Maarten De Moor
3 steps to optimize your capacity planning
Capacity planning in means of a cloud environment signifies: matching the demand of your workloads, with available resources. In most cases, the load on your workloads fluctuates. You should have enough capacity to be able to handle traffic spikes. However, when you do scale up your workload to these traffic spikes, the majority of the time, you end up overspending. The solution? Setting up autoscaling, which makes the available capacity dynamic, in accordance with the needs of your applications.
1. Determine workload capacity requirements
When deploying or migrating resources to a cloud environment, it is important to keep the capacity requirements of your workload in mind. How many requests should it be able to handle, and when should your application be available: 24/7 or only within business hours? These are some of the questions that need to be answered to determine the required capacity.

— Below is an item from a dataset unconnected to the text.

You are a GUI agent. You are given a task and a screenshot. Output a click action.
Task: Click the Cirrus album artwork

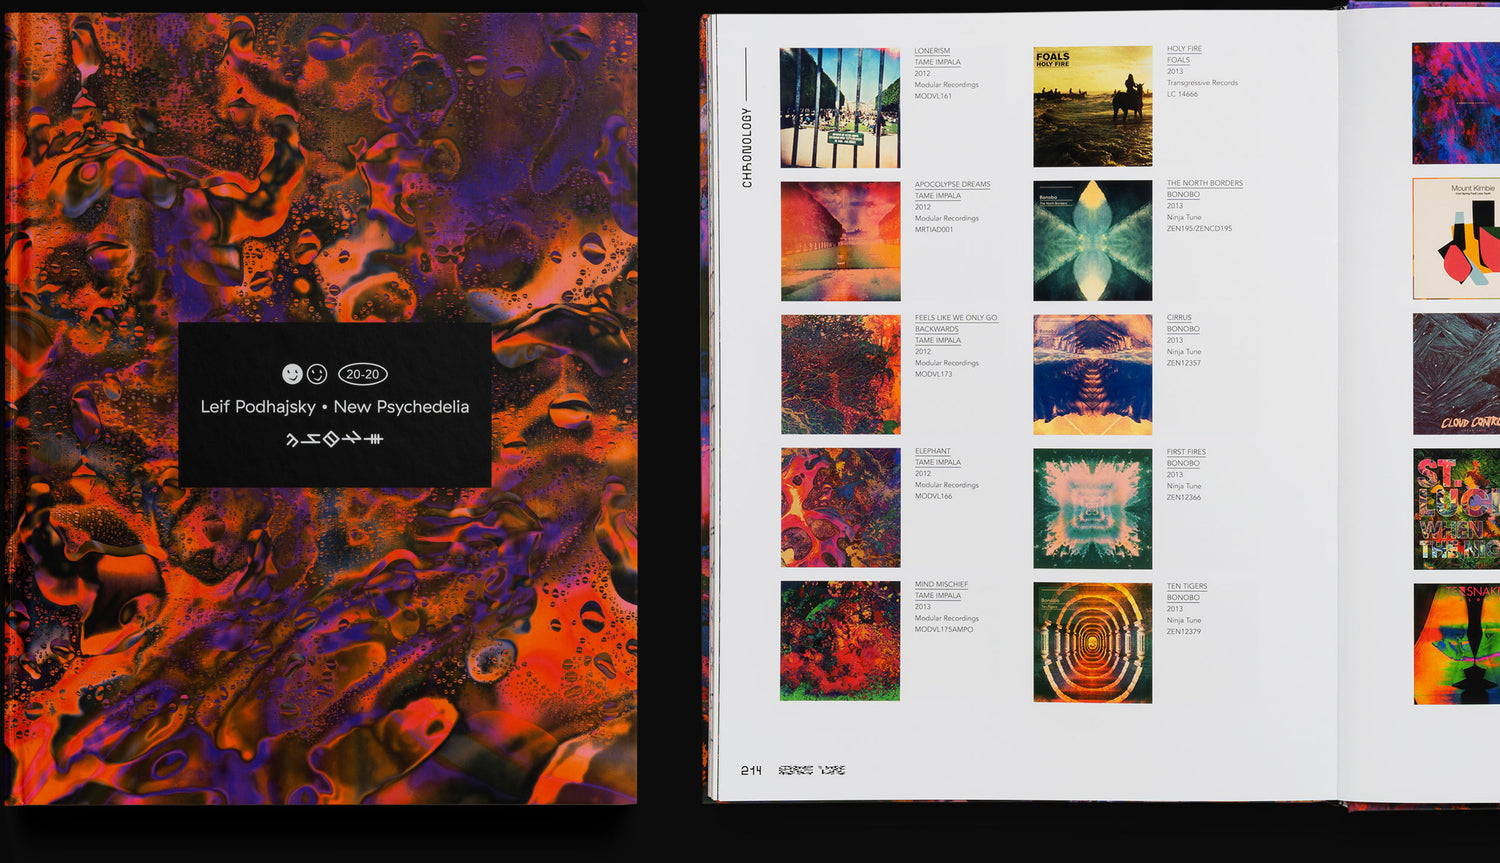point(1092,375)
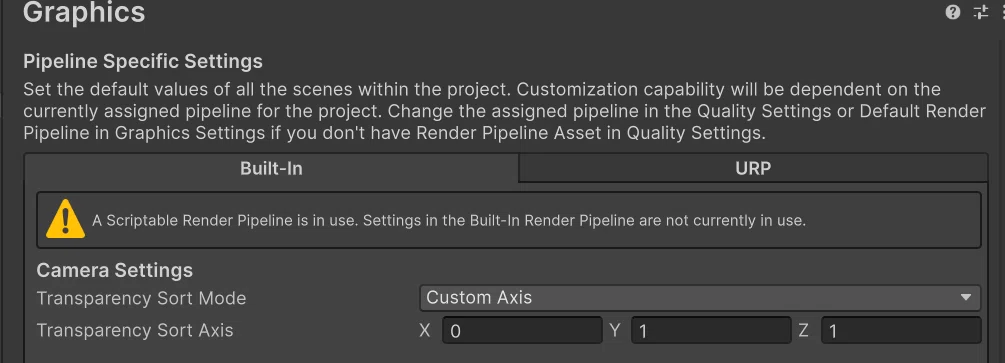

These requirements also determine which resources you should use and with which SKU/sizing. If you want to use autoscaling, you also have to verify if the chosen resource has support for autoscaling.
2. Choose metrics and thresholds for autoscaling
First, you should gain insights into your average usage, so you can set this as the minimum capacity that should be available. Most public Cloud vendors have a built-in tool where you can find that information. As an example, in Azure, you can use Metrics in Azure Monitor.

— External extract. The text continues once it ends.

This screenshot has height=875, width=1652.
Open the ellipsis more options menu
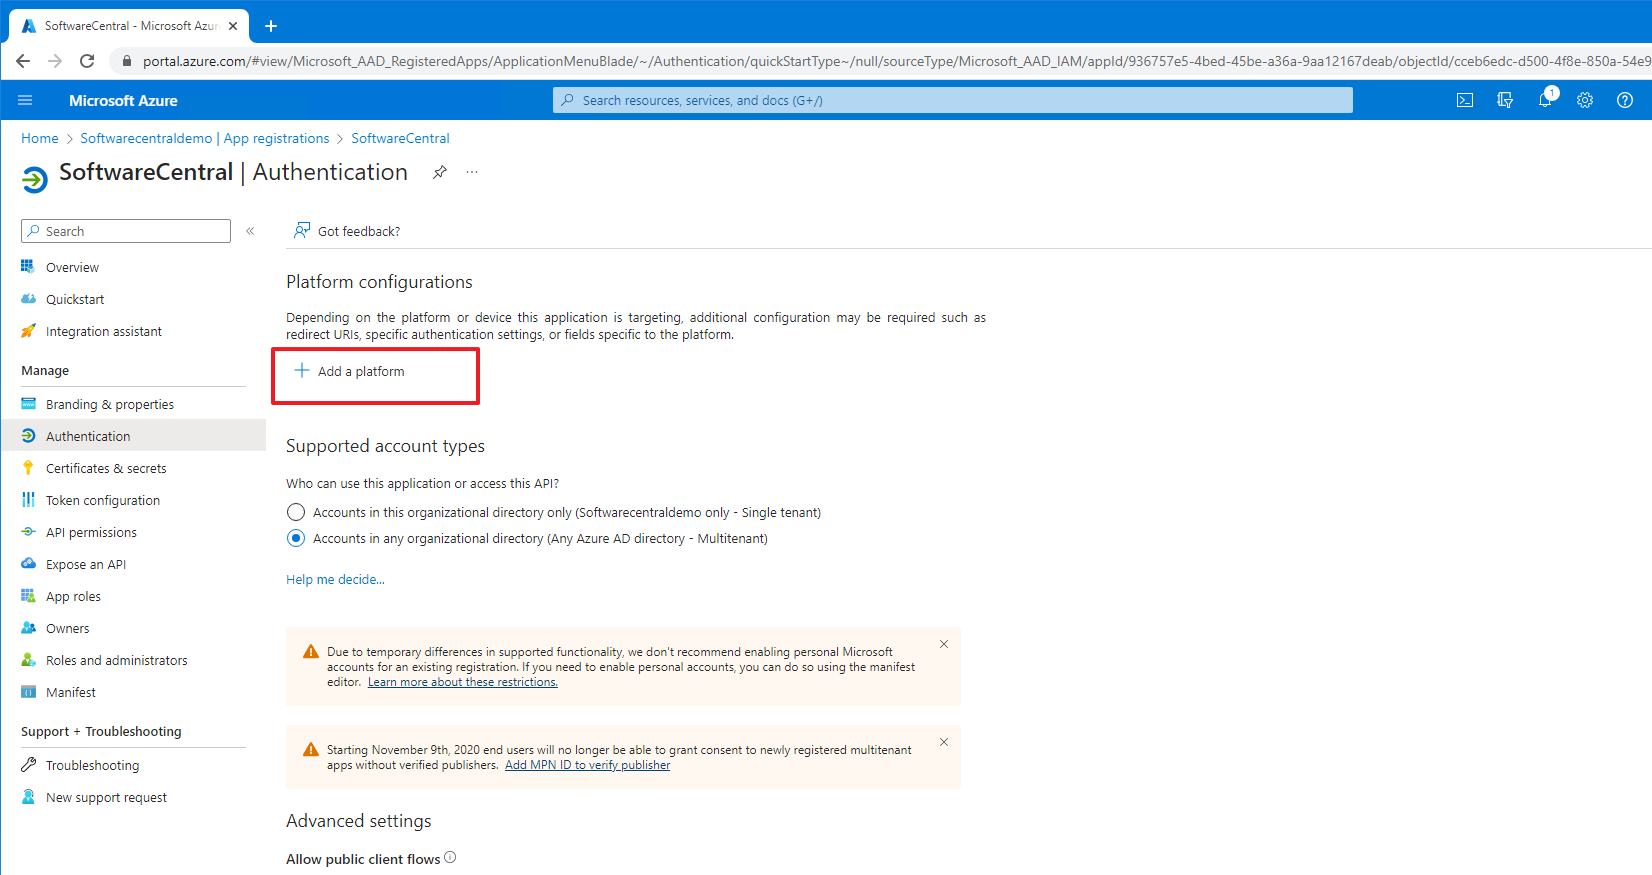coord(472,172)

With the insights you have gained, you can now choose one or multiple metrics for autoscaling. Some examples are average CPU usage, number of incoming connections, etc.

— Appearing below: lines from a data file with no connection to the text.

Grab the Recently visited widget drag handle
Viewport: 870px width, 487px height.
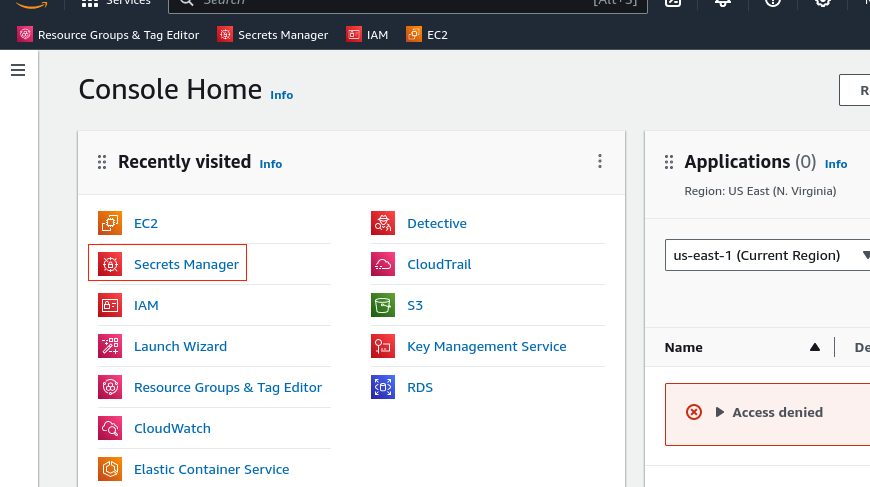[x=101, y=162]
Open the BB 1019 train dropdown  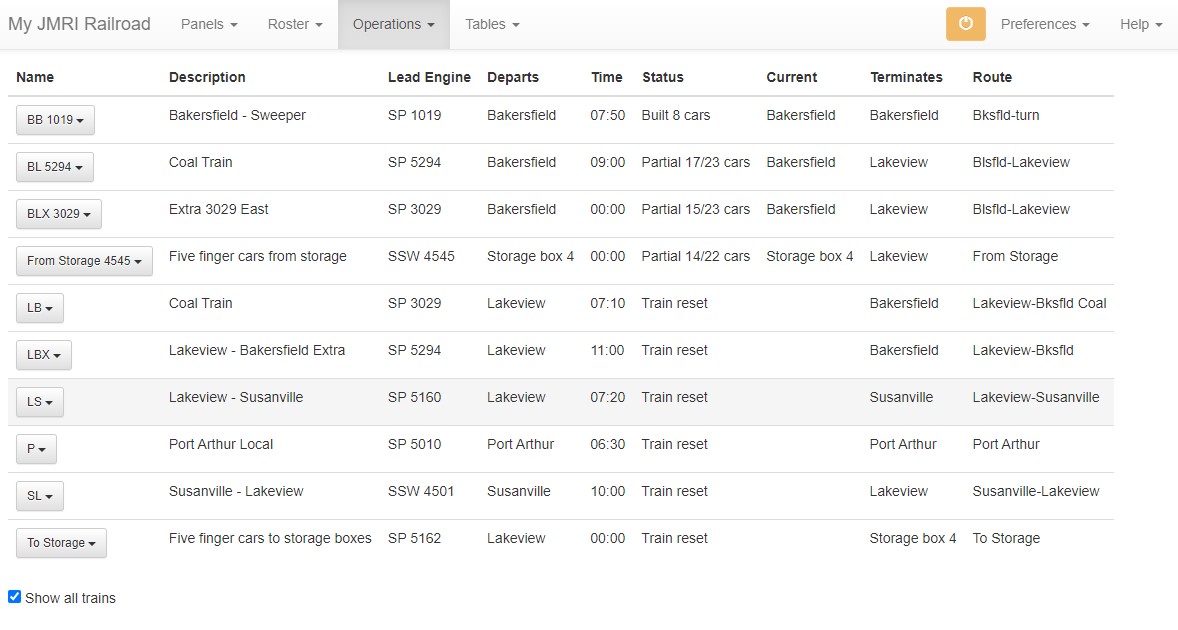click(x=55, y=120)
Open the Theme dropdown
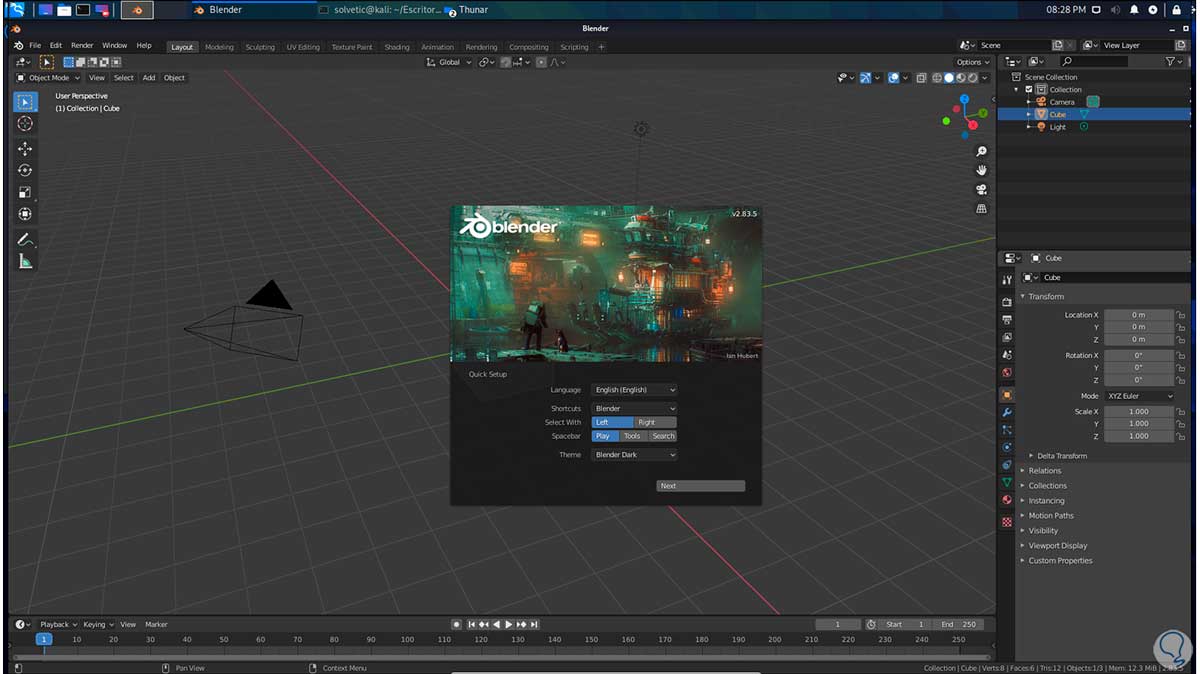The width and height of the screenshot is (1200, 674). coord(634,455)
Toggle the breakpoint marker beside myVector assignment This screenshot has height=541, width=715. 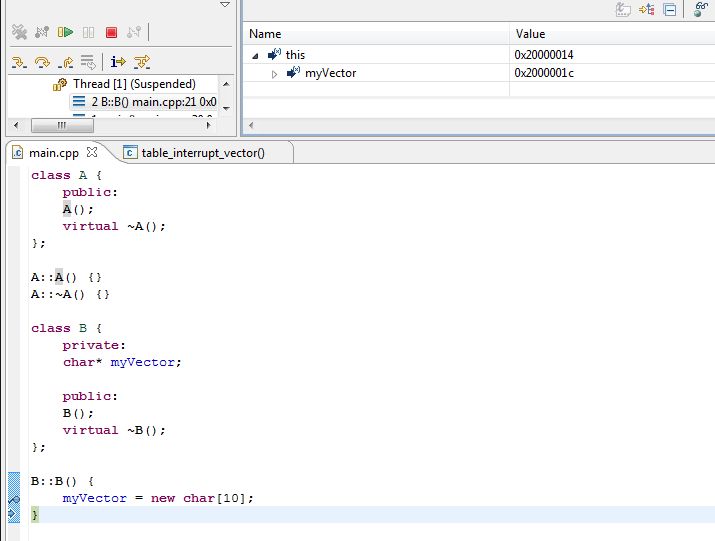point(13,497)
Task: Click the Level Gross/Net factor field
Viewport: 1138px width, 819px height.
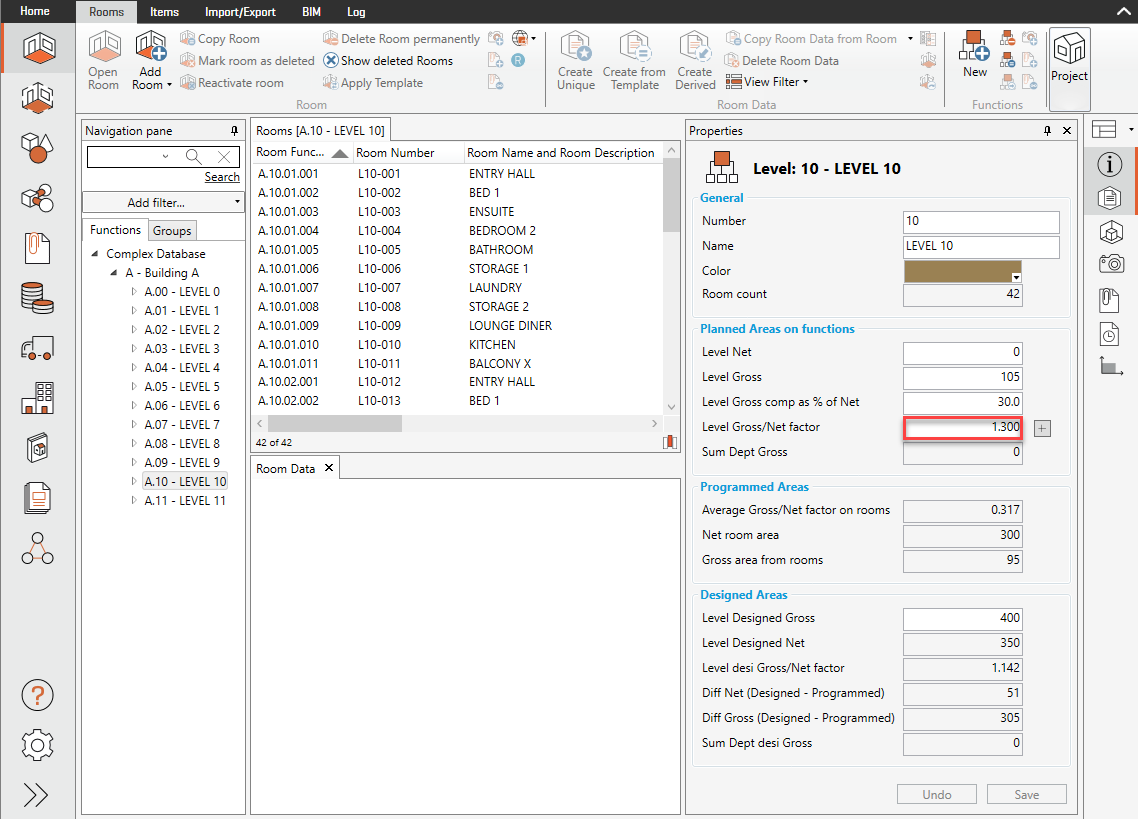Action: click(x=963, y=427)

Alternatively, you can also set up autoscaling based on a time schedule. For instance: week- or weekend day, within or outside of business hours.
3. Determine strategy and reevaluate
Now you have decided what will trigger your autoscaling, you should define a strategy. What are the thresholds for increasing or decreasing capacity? Note that you should regularly reevaluate your autoscaling scenarios as your capacity requirements will change over time.